Sickle Cell Disease in Africa: SickleInAfrica Registry in Ghana, Nigeria and Tanzania.

INTRODUCTION

Sickle cell disease (SCD) is most prevalent in Sub-Saharan Africa (SSA), where incomplete patient profiles and limited management strategies hinder research and healthcare standards.

METHODS

We describe the first large-scale and multinational assessment of 13,403 SCD patients enrolled from 2017-2021 across 31 facilities in Ghana, Nigeria, and Tanzania into the SickleInAfrica consortium registry. We used hierarchical regression models to estimate and analyze the demographics, adoption levels of SCD diagnosis and therapies.

RESULTS

The average age at diagnosis was 3 months, 19 months and 3 years in Ghana, Nigeria and Tanzania respectively, reflecting differences in country-specific newborn screening programs and policies.

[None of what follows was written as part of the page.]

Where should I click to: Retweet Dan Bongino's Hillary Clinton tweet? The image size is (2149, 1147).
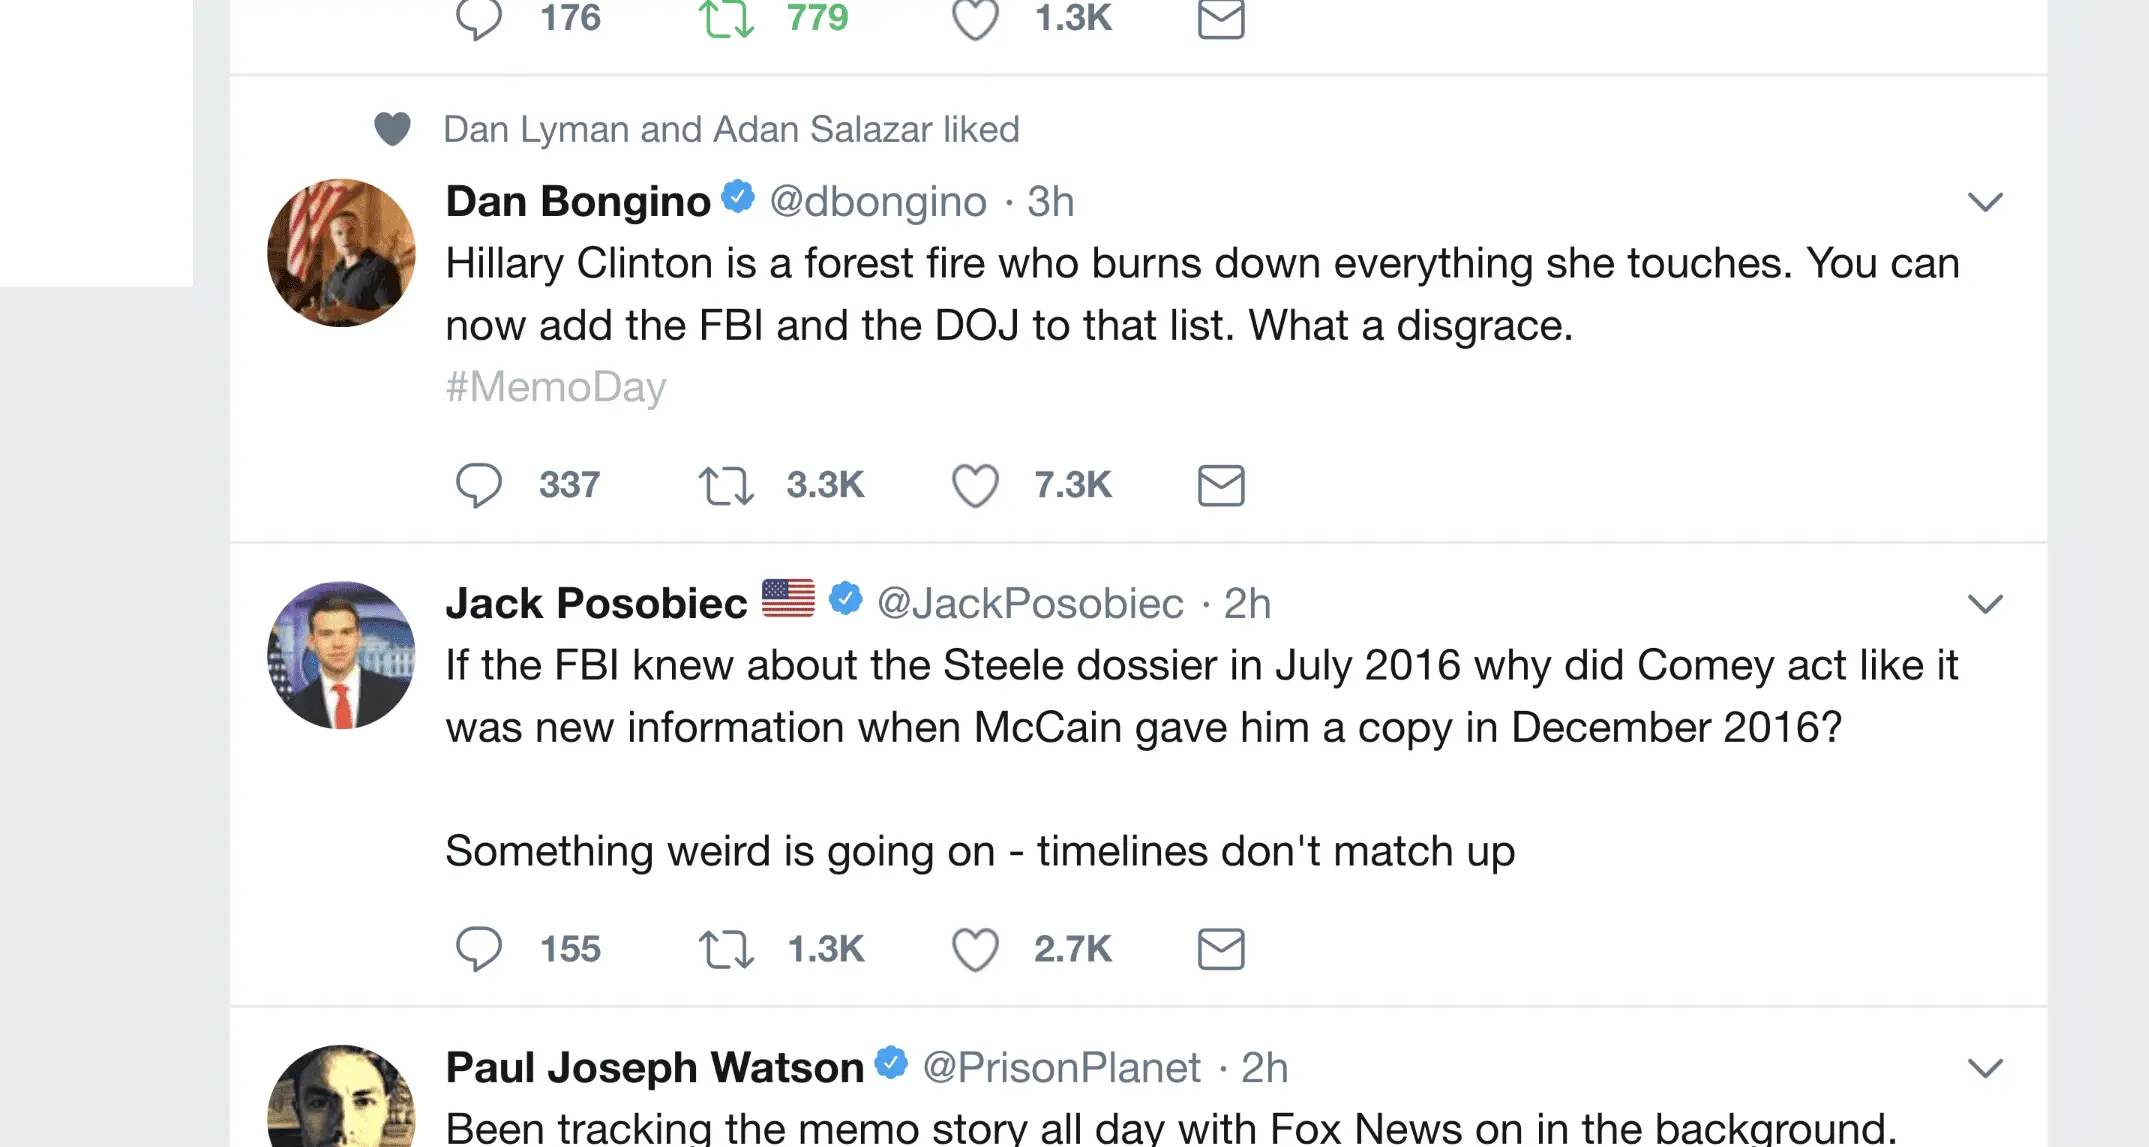725,486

Hydroxyurea (HU) use was highest in Ghana (21%), followed by Nigeria (12%) and Tanzania (6%), with significant variability across facilities. Sex differences in SCD management were observed, with males more likely to receive HU and blood transfusions. At the consortium level, HU initiation correlated with enrolment age rather than age at diagnosis, highlighting the need for earlier intervention.

CONCLUSIONS

Our findings highlight the potential of the SickleInAfrica registry toward enhancing understanding of regional disparities in SCD care and potential gender inequalities, emphasizing the need for enabling policies toward strengthened SCD research and improved quality of life and care of patients in Africa.